Sunday, January 01, 2023

Re: Some NFS clients won't mount

vitmaubra@gmail.com <vitmaubra@gmail.com> wrote:

> I did some tests and I'm now pretty sure the problem revolves around
> the point naddy made: Kodi and VLC try to mount my NFS share through a
> non-privileged port. As both Kodi and VLC use the same NFS client
> library (libnfs), I tried to find out a bit more about how it works.
> According to its readme, libnfs uses standard NFS ports when run as
> root and non-privileged ports when run non-root. Here is the relevant
> part of the readme file: "When running as root, libnfs tries to
> allocate a system port for its connection to the NFS server. When
> running as non-root it will use a normal ephemeral port". I find it
> strange that a client library should be run as root in order to use a
> privileged port. My (very poor, I confess) understanding was that only
> server processes should be run as root in order to use privileged
> ports. Anyway, as things stand I can only mount my OpenBSD NFS shares
> if the client is run as root, since the usual way to circumvent this
> problem on the server side (set the insecure flag on exports) is not
> available on OpenBSD and, I hope, won't ever be.
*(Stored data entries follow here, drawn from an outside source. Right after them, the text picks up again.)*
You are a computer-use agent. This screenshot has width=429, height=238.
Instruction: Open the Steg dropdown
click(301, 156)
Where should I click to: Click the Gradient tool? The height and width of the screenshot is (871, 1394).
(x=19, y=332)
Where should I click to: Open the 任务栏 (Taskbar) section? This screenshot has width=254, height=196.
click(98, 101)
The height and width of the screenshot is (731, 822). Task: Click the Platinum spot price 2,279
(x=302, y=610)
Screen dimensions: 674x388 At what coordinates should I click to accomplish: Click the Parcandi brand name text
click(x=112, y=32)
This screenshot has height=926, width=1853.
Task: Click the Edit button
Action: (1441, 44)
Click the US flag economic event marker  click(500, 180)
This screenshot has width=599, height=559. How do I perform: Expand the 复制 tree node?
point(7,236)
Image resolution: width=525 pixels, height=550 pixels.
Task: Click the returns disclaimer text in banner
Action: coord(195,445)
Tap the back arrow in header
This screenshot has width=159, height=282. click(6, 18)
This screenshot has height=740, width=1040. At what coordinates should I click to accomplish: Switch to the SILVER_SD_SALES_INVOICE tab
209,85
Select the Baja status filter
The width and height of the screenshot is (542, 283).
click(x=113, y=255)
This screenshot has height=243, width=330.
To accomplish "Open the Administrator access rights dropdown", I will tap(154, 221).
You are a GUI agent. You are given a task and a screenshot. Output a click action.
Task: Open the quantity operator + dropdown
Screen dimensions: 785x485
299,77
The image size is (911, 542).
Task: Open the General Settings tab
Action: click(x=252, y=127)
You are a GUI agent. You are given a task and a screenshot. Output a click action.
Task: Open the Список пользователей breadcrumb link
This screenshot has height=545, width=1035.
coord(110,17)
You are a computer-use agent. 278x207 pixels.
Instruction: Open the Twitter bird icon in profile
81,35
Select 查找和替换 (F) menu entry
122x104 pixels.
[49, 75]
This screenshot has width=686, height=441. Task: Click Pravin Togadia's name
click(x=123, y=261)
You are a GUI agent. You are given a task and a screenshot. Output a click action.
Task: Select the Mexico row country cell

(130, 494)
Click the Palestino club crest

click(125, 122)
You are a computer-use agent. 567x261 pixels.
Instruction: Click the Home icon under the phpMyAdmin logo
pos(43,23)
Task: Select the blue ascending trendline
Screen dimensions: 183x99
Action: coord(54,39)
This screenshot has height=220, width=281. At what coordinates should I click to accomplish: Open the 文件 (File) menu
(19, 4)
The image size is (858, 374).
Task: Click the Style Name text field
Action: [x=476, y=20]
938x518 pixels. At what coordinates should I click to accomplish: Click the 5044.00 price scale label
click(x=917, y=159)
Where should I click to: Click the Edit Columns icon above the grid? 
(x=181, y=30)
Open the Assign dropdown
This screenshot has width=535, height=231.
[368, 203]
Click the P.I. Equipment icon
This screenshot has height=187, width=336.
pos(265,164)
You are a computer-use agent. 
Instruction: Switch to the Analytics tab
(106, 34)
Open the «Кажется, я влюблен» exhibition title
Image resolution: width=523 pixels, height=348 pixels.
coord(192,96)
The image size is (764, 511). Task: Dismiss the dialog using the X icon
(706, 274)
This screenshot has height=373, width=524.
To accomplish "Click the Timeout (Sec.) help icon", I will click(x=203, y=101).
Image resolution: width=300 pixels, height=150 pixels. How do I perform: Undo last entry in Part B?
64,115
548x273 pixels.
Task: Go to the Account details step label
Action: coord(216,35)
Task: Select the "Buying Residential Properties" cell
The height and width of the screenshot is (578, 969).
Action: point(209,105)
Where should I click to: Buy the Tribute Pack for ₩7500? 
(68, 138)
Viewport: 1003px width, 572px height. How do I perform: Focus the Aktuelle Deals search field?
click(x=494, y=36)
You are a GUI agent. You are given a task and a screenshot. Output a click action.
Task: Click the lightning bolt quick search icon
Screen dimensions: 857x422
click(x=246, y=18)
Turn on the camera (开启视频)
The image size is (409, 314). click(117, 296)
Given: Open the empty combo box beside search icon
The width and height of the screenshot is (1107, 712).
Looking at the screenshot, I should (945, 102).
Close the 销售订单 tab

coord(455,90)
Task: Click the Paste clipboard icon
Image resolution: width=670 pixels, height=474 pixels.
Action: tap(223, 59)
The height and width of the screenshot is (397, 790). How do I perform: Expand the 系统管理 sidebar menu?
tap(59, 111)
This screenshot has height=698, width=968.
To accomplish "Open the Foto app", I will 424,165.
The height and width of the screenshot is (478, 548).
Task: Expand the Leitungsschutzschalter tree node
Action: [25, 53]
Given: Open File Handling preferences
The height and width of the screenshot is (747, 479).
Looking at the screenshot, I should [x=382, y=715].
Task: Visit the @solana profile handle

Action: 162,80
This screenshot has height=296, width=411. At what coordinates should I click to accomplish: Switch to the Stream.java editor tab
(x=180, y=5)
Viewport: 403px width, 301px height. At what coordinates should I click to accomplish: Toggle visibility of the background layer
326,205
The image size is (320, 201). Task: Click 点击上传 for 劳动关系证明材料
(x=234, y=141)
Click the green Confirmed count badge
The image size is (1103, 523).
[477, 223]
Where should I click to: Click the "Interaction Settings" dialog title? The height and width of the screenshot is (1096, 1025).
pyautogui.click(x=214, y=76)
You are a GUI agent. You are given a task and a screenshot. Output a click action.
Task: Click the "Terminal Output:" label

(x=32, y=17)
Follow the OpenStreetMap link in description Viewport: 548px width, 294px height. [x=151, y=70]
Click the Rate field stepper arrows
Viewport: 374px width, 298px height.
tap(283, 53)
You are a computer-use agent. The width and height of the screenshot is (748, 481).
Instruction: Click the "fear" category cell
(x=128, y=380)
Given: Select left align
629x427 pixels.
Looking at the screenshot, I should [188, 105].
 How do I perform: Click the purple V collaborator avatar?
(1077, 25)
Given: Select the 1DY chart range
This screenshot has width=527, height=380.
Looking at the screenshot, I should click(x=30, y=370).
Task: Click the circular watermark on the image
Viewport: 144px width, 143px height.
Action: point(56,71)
As I don't have root
> access to my Fire Stick TV, there is no way to mount my OpenBSD NFS
> shares on it. As I'm no expert on security though, I'd like an opinion
> from you guys regarding this: is it reasonable to require an NFS
> client to be run as root?

Yes, it is very reasonable, because after five decades noone has written
a bug-free NFS server, so this mechanism limiting who can talk to it
makes sense.

More general comment on this matter: The use of reserved ports for
numerous protocols will continue to make sense FOREVER, no matter what
the naysayers say, because there are protocols with insufficient
alternative authentication methods or services you don't want generic
users to startup on a shared system and behave as the cannonical
offering of that service from such a shared system machine. If anyone
things we are wrong, go to IETF and convince then to move http and https
to non-reserved well-known ports *by default*. Anyone who tries this
will get nowhere there, and will get nowhere here either... practical
matters force this.

Sorry.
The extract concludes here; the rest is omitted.